— Excerpt —
Content starts

Molecular dynamics (MD) simulation was performed using GROMACS (version 5.1.4) package and gromos 54a7 force field.25,26 Topologies of the proteins were prepared by the pdb2gmx module of GROMACS. The ligand topology files were generated using Automated Topology Builder.27 All heterodimer systems were defined in a cubic box at least 1.0 nm from edge, and solvated with SPC water model.28 To neutralize the system, NaCl in concentration of 0.1 M was used to replace solvent. Energy of the model proteins was minimized using the steepest descent algorithm and was converged to Fmax (maximum force) < 10.0 kJ mol−1. Then, a 100 ps NVT equilibration was carried out under a leap-frog integrator with a 1.4 nm cut-off for van der Waal (vdW) interaction, electrostatic and Linear Constraint Solver (LINCS).29 The temperature and pressure systems were regulated by Berendsen temperature30 and pressure coupling methods.31 After the system was equilibrated by a 100 ps NPT at 300 K, MD simulation with 20 ns was performed with trajectories generated in time step of 2 fs, and the frames were saved every two ps. The convergence of simulation was analysed with several methods, such as root mean square deviation (RMSD), root mean square fluctuation (RMSF), radius of gyration, and number of hydrogen bonds. All coordinate frames from trajectories were superimposed on the initial conformation to remove overall translational and rotational effects. Finally, the MM-PBSA binding free energy was calculated. The images were created with Pymol 0.99.32

2.7. Free energy calculation

The free energy calculation was performed for 250 snapshots extracted from last 2 ns stable MD trajectory using g_mmpbsa,33 which contained all required subroutines from GROMACS and APBS packages. The binding free energy of the protein with ligand in solvent was expressed as follows:ΔGbind = Gcomplex − (Gprotein + Gligand)

Content ends

— Exercise —
Retype, word for word, the part of the simulation methods passage that opens with the words containing "2.7. Free energy" and closes with "(Gprotein + Gligand)". Use only the simulation methods passage above.

— Provided material —

Content starts

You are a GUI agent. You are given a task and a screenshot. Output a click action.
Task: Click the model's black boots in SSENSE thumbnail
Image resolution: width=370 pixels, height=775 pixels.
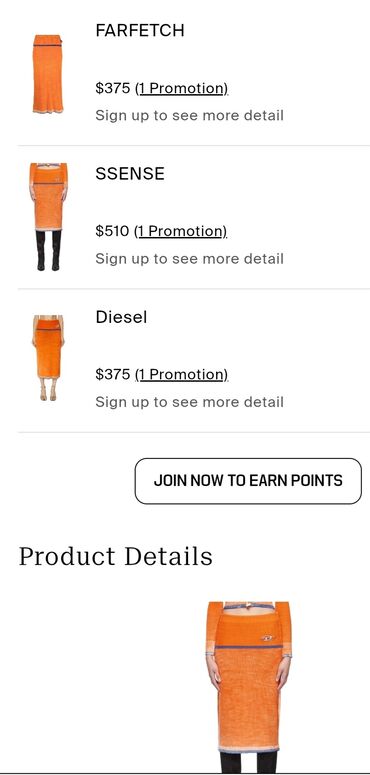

Content ends

— Solution to this problem —
2.7. Free energy calculation

The free energy calculation was performed for 250 snapshots extracted from last 2 ns stable MD trajectory using g_mmpbsa,33 which contained all required subroutines from GROMACS and APBS packages. The binding free energy of the protein with ligand in solvent was expressed as follows:ΔGbind = Gcomplex − (Gprotein + Gligand)